L’acheteur n’a jamais confiance en la qualité de la marchandise. Il l’examinera le plus méticuleusement que possible (ou que le permette le vendeur). Ensuite viendra la partie la plus sérieuse de la transaction : La contestation du prix.

Ce prix, annoncé par le vendeur, n’est jamais le bon (et sa a se pou tout bon). Le client devra donc estimer lui-même le montant en trop, faire la soustraction et proposé le prix qu’il croit juste. Évidemment, le vendeur n’acceptera pas la proposition du vendeur. En tout cas, pas du premier coup. Il renchérira une somme inférieure à sa première proposition mais bien plus importante que celle de l’acheteur.

Il faut aussi reconnaître que bien souvent, la contre-proposition de l’acheteur fait l’effet d’une insulte. Entendons-nous Proposer «venntwa dola» contre un corsage dont le prix est fixé à 100 dollars... Quand même !? N’est-ce pas accuser le vendeur d’escroquerie ?
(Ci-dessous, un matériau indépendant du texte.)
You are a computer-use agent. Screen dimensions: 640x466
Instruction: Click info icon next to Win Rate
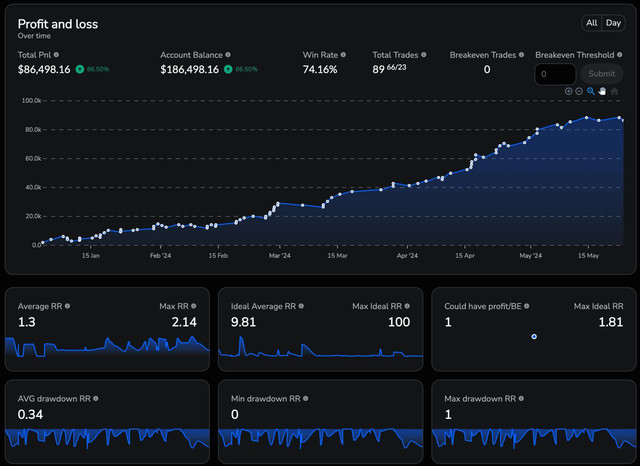pyautogui.click(x=343, y=55)
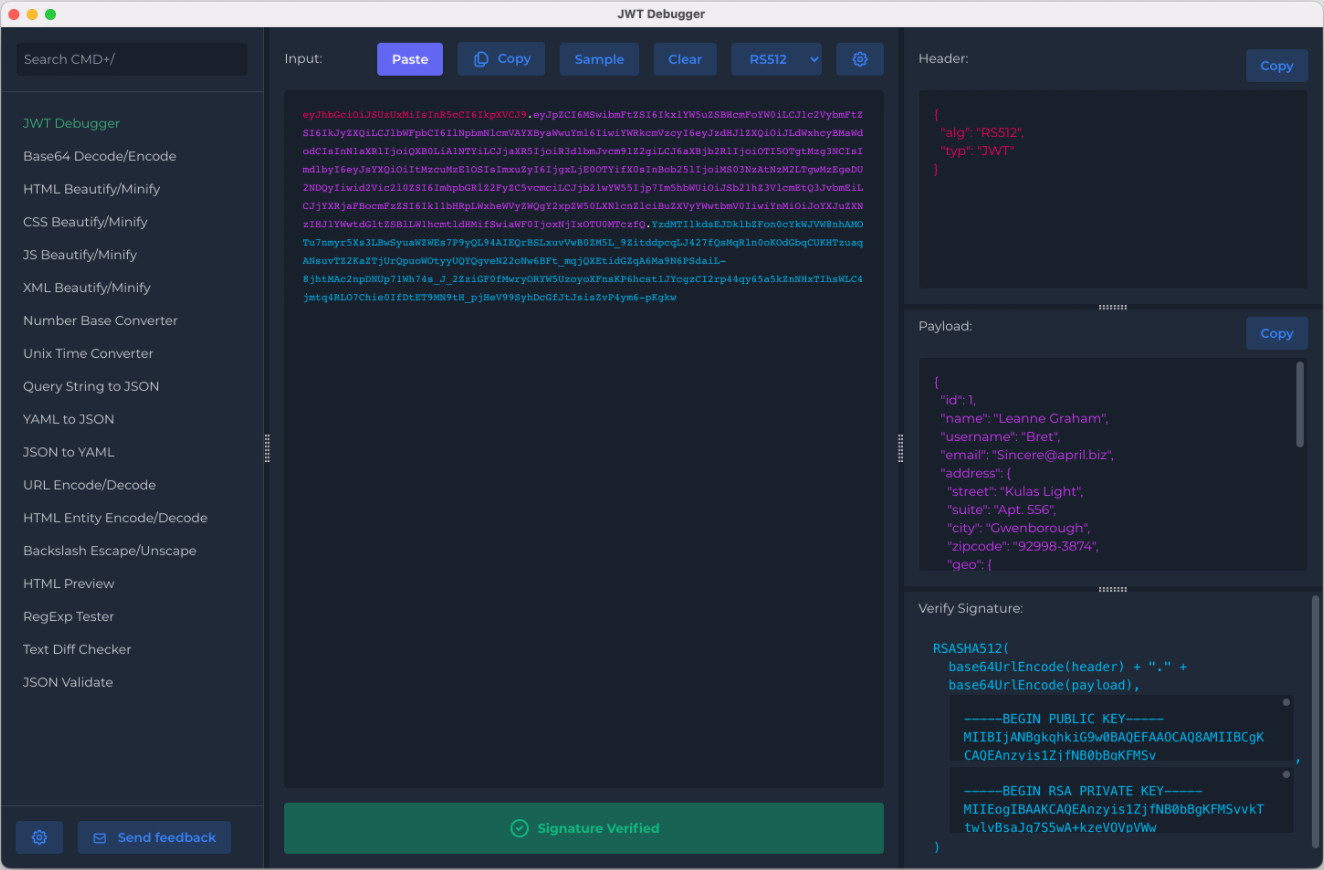Focus the Search CMD+/ field
Image resolution: width=1324 pixels, height=870 pixels.
[x=131, y=59]
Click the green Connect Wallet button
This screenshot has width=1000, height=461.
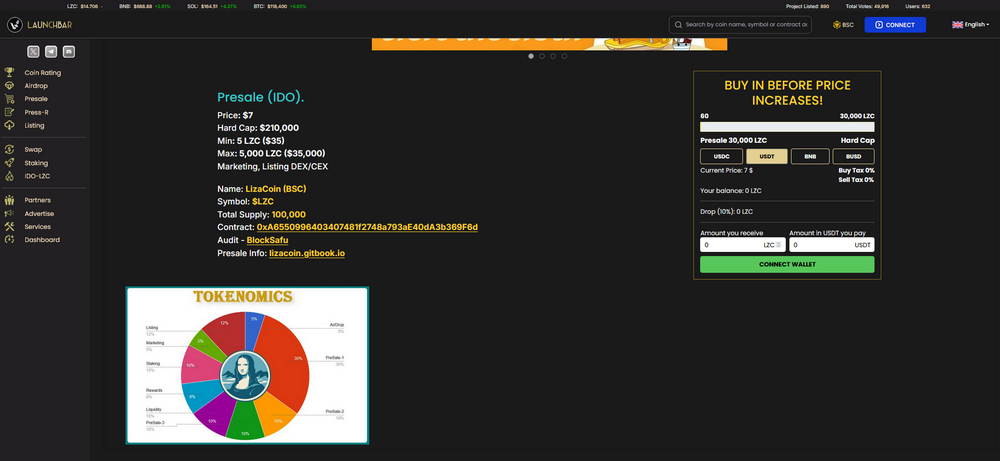[x=786, y=264]
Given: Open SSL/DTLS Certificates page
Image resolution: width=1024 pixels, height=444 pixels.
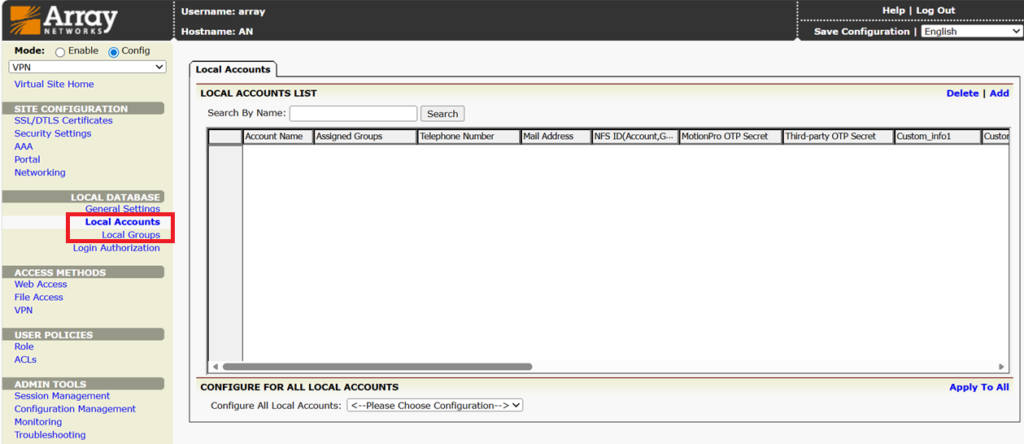Looking at the screenshot, I should [x=63, y=120].
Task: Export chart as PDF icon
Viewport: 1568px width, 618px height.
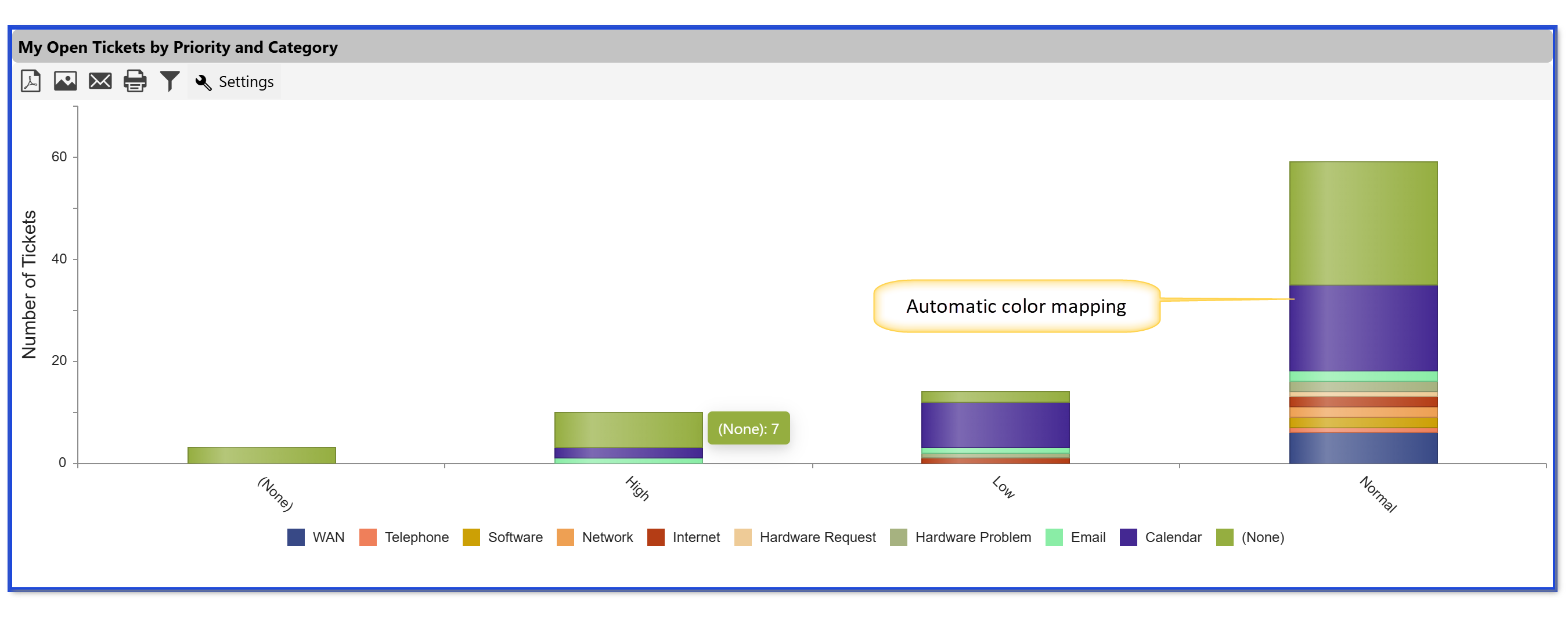Action: pos(30,81)

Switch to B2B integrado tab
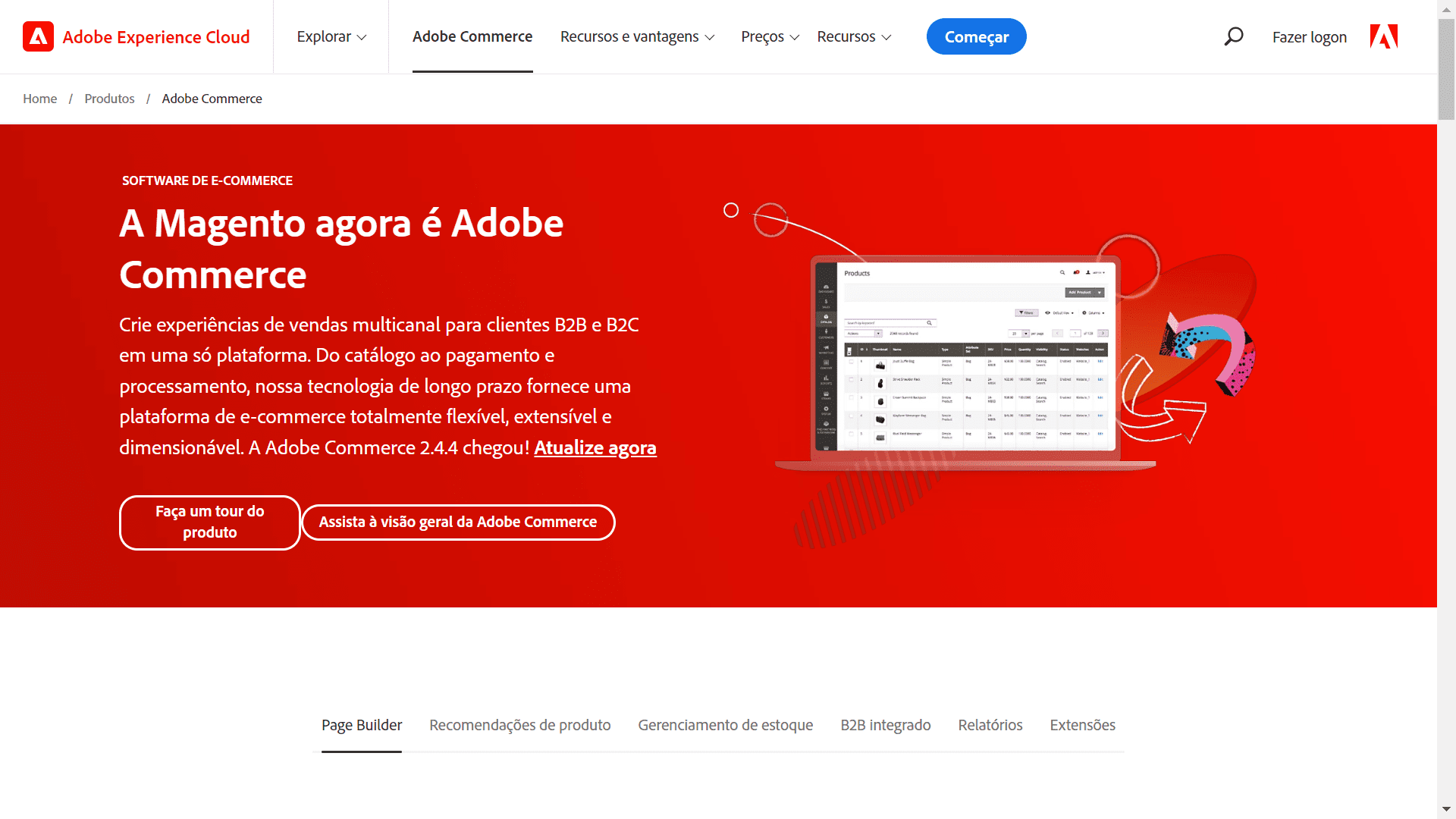coord(885,725)
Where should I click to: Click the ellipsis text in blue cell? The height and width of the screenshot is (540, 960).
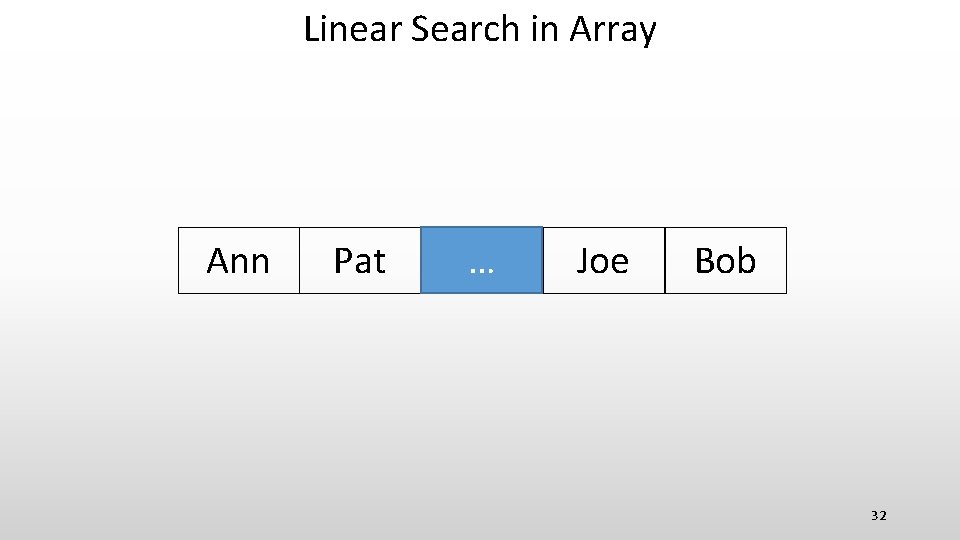pyautogui.click(x=481, y=268)
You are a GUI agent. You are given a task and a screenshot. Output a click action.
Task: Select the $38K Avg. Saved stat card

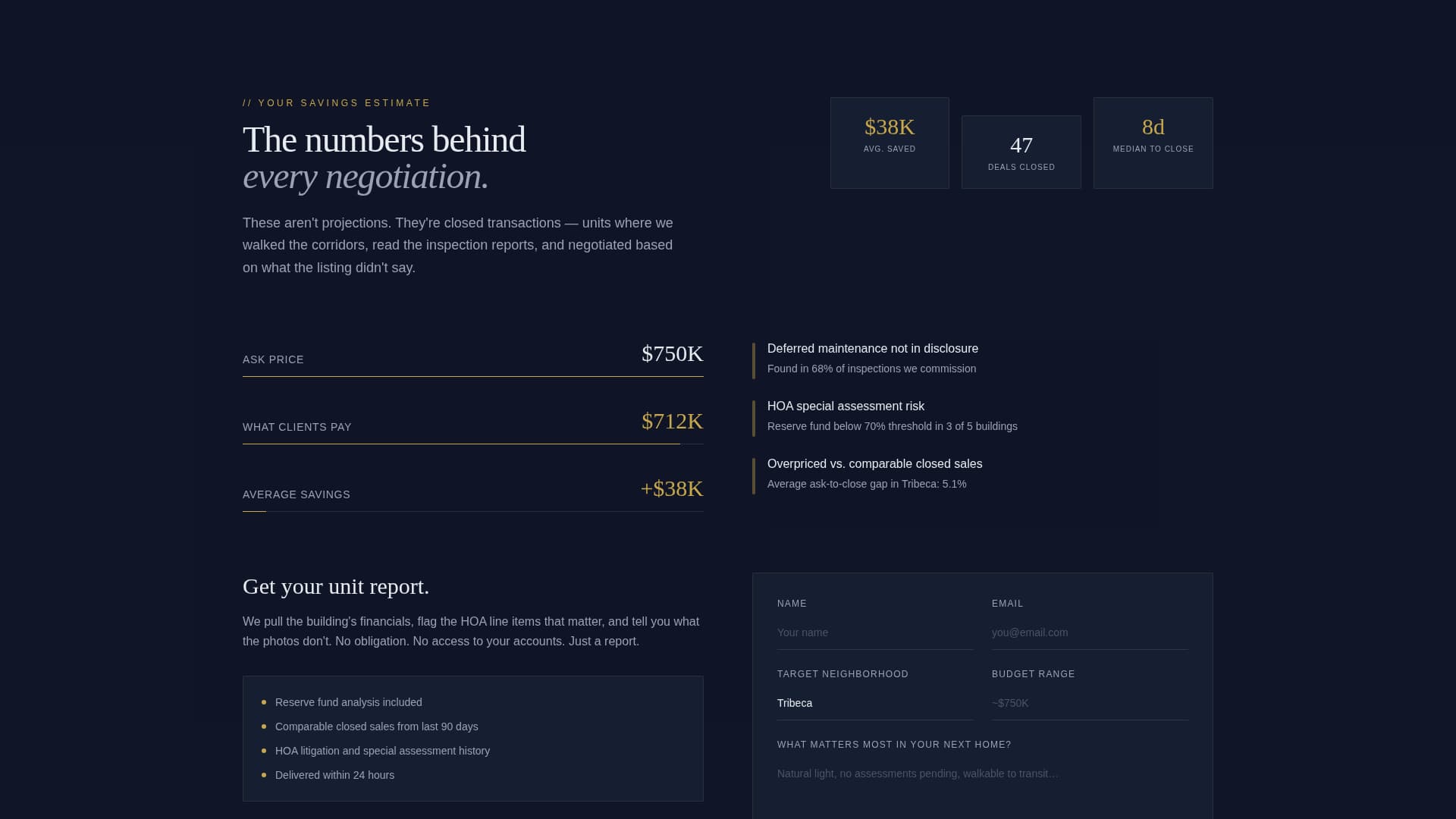click(x=889, y=143)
Bon, ils finissent toujours par s’entendre. Mais même au moment de conclure l’affaire, la méfiance sera de mise.

L’acheteur fera mine de se résigner en regardant la marchandise avec dédain. En lui trouvant même quelques défauts si possible. Le vendeur lui examinera les billets qui lui sont tendus comme soupçonneux qu’il avait en face de lui un faussaire professionnel.

Mais tout le monde trouve tout cela normal. C’est moi qui suis bizarre de ne pas accepter que mes clients discutent mes prix. L’autre jour, j’ai eu même droit à une réprimande par un vendeur qui, malgré que je lui ais expliqué que je ne contesterais pas la valeur de son livre, n’acceptait pas de me donner le bon prix du premier coup.

On dirait vraiment que nous ne sommes qu’une bande de voleurs ne cherchant qu’à arnaquer le premier venu.